Records:
- Opening Delimiter -

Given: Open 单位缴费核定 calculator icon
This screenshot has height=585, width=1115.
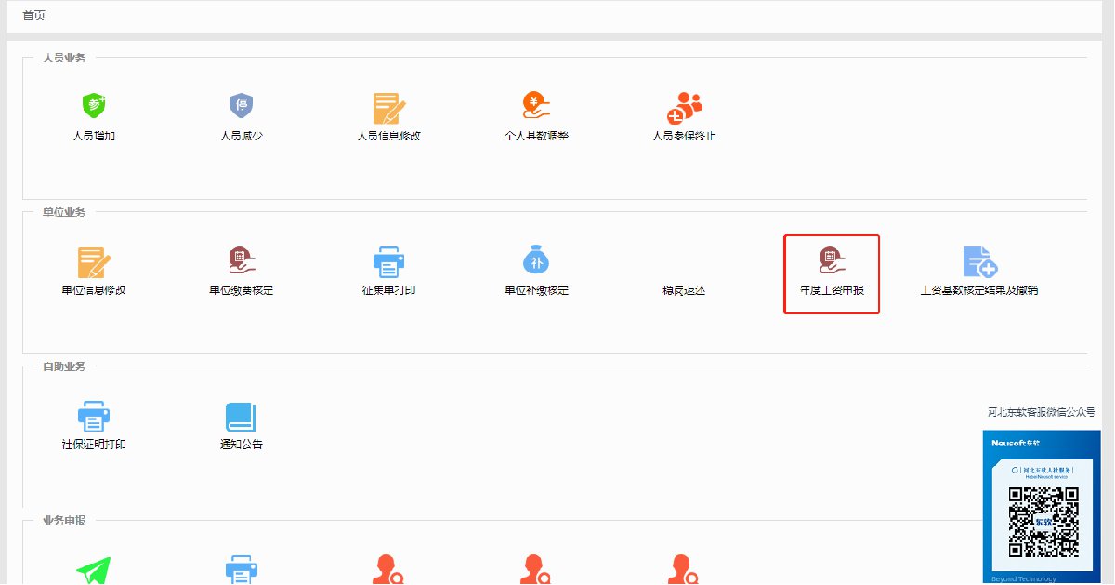Looking at the screenshot, I should (x=241, y=260).
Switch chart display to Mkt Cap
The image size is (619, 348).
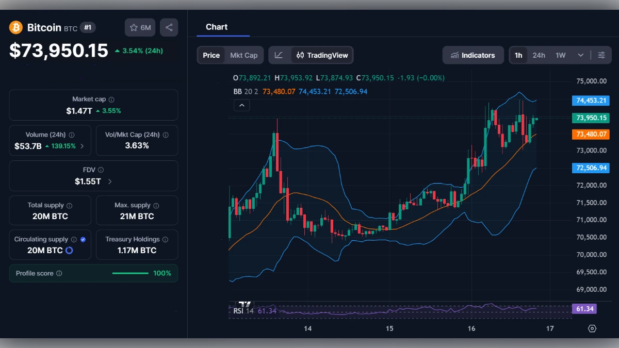pos(244,55)
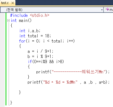Click the 'b = i % 9+1;' statement
This screenshot has width=113, height=107.
tap(40, 56)
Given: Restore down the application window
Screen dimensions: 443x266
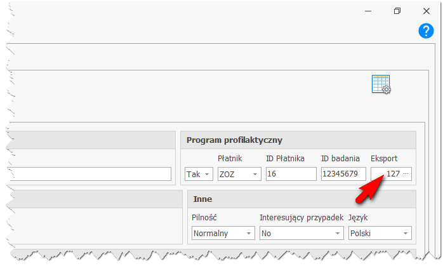Looking at the screenshot, I should pos(397,11).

- Closing Delimiter -

Task prompt: Write every entry out again exactly, dropping the pictures.

Solved exercise:
Given: Open 单位缴费核定 calculator icon
This screenshot has height=585, width=1115.
Looking at the screenshot, I should (x=241, y=260).
Switch chart display to Mkt Cap
The image size is (619, 348).
pos(244,55)
Click the 'b = i % 9+1;' statement
This screenshot has width=113, height=107.
tap(40, 56)
Given: Restore down the application window
Screen dimensions: 443x266
Looking at the screenshot, I should pos(397,11).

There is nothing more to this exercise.